- Leader: Sergey Kurginyan
- Founded: March 2011; 15 years ago
- Headquarters: 22nd Building, Sadovaya-Kudrinskaya Street, Moscow, Russia 123001
- Ideology: Communism; Russian nationalism; Neo-Sovietism; Soviet nationalism;
- Political position: Far-left
- Religion: Orthodox Christianity
- Colours: Red

Party flag

Website
- eot.su

= Essence of Time =

Political movement in Russia

Essence of Time (Суть времени) is a Russian nationalist political movement founded and led by political scientist, philosopher, and theater director Sergei Kurginyan.

==Principles==

A flag used by Essence of Time volunteers in the Russo-Ukrainian War

The movement's ideology is a mixture of communism with Russian patriotic elements.
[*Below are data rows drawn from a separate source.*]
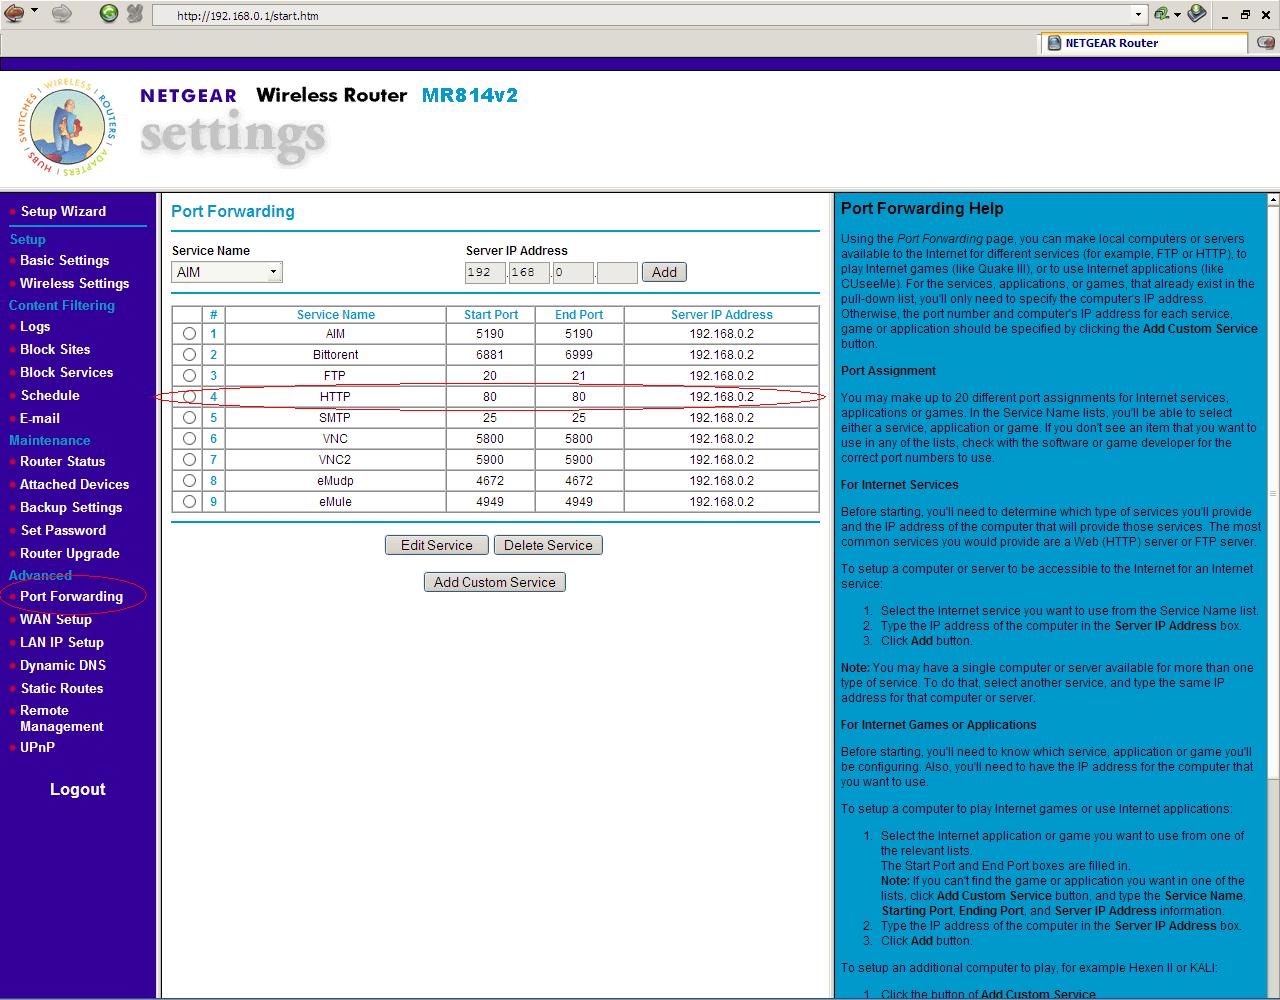1280x1000 pixels.
Task: Click the Logout link in the sidebar
Action: click(x=76, y=789)
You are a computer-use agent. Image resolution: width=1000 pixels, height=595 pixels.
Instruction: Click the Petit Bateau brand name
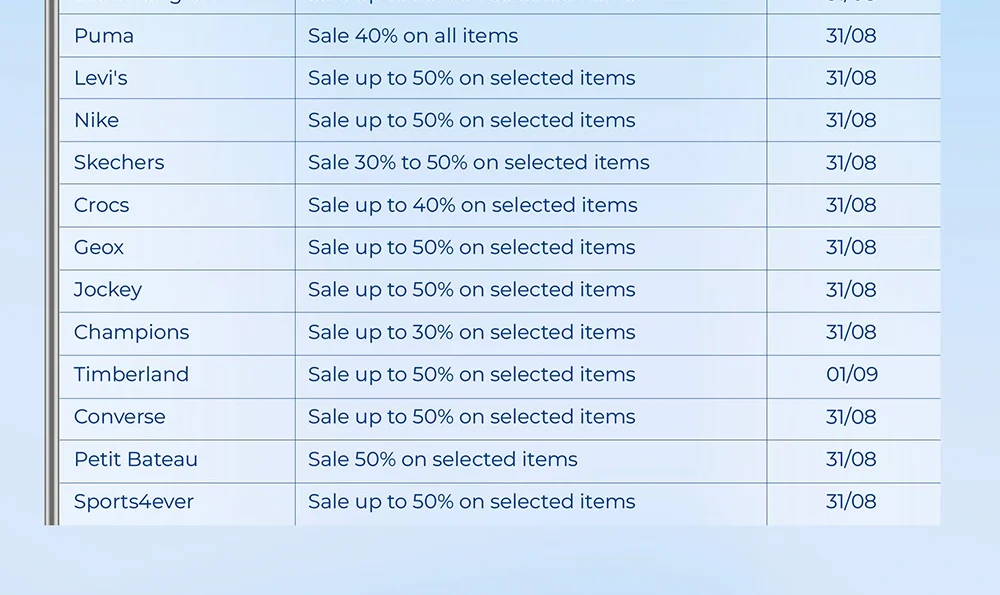136,459
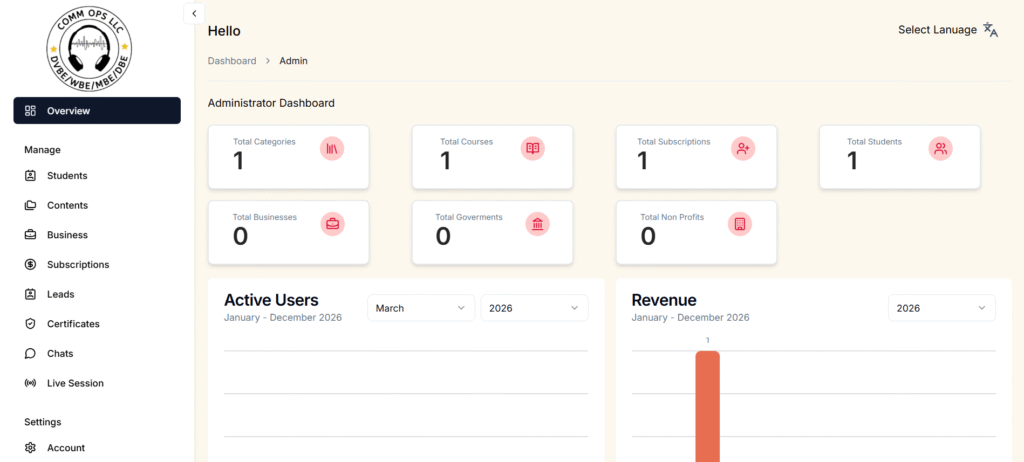The height and width of the screenshot is (462, 1024).
Task: Select Certificates from the Manage menu
Action: pos(73,324)
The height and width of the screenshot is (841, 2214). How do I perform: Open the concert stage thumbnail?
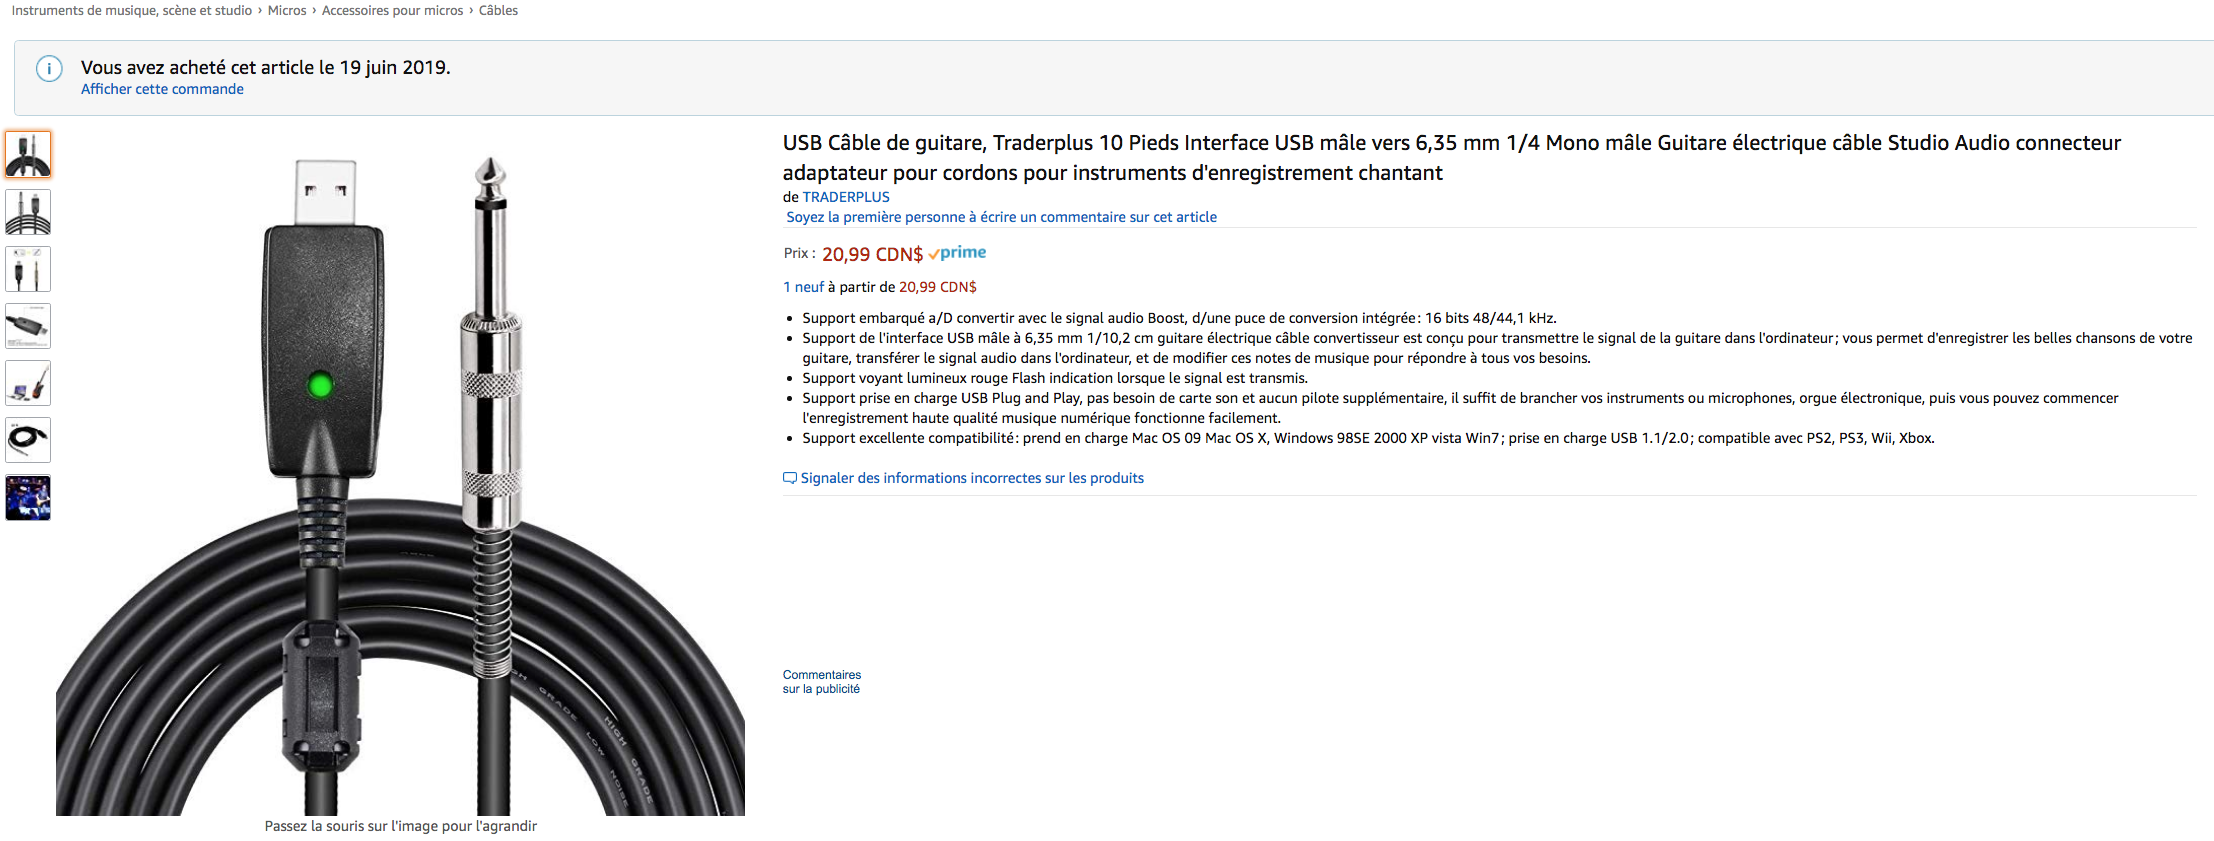tap(28, 497)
Its principles are explained in The manifesto of the movement "Essence of Time". The manifesto states that the dissolution of the Soviet Union was a tragedy and that the objective of the movement is to restore the USSR in a better and more capable form.

According to Kurginyan, capitalism is inherently incompatible with Russian historical and cultural heritage. Kurginyan states that, since the fall of the USSR in 1991 "capitalism in Russia has not built anything, and destroyed everything", but that after 20 years Russia is starting to "wake up".
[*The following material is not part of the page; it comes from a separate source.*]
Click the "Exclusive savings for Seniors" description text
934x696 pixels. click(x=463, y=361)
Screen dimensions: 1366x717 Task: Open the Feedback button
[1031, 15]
The movement is grounded in modern philosophy and incorporates the ideas of Karl Marx, Max Weber, Erich Fromm, Antonio Gramsci, Alexander Bogdanov, Viktor Frankl, and others. One of the main principles of the movement's ideology is the ascription of great importance to the human spirit as a philosophical category, which is considered to be linked directly to the question of the ascent of humanity. The project subscribes to the conception of uber-modernity (in Russian сверхмодерн, tr. sverkhmodern), not to be confused with post-modernity, and on this principle hopes to build a new historical project for Russia. The project conceives a role for Russia in moving the world out of the global crisis of capitalism, based on the country's experience of alternatives to capitalist modernity and so-called post-modernity.
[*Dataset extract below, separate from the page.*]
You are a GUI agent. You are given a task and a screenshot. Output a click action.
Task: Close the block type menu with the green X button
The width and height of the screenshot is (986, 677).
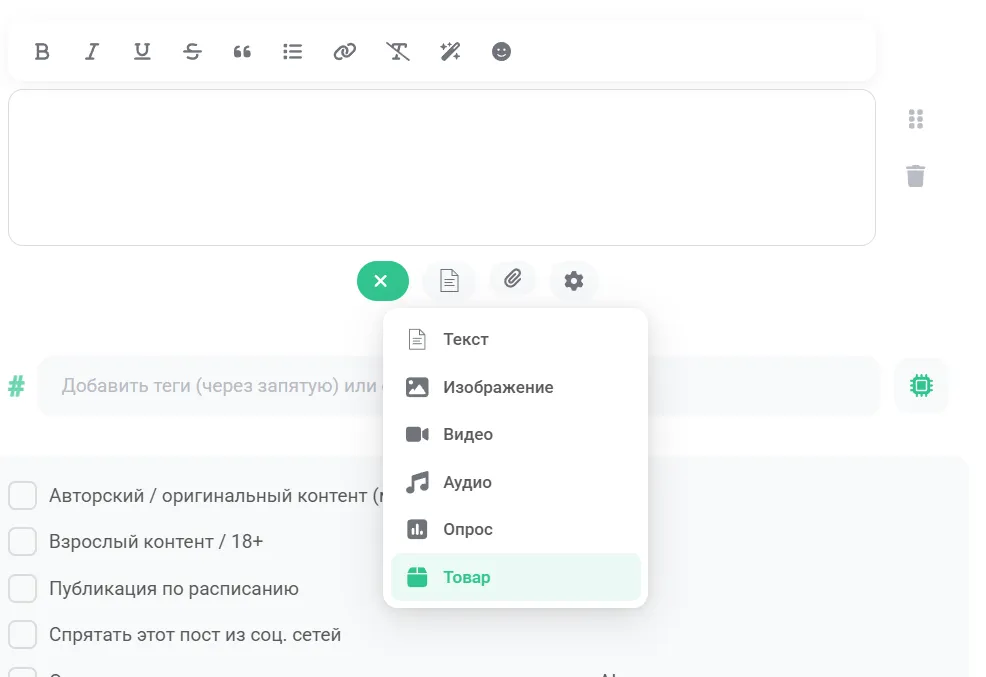point(382,281)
The movement seeks to unite people with socialist and communist political views as well as those with Russian nationalist and Orthodox Christian values, with the objective of creating a spiritual synthesis. One of the main aims of the movement is a revival of the Soviet Union on new principles, taking into account the mistakes of the past (the project is thus dubbed USSR 2.0). The movement envisions a new union state consisting of equal nations where the Russian nation plays the role of the state's core. The stated ultimate goal of the movement is to bring to life the best of communism's ideas, a state of being in society which provides for the awakening and development of the higher creative abilities of every human being.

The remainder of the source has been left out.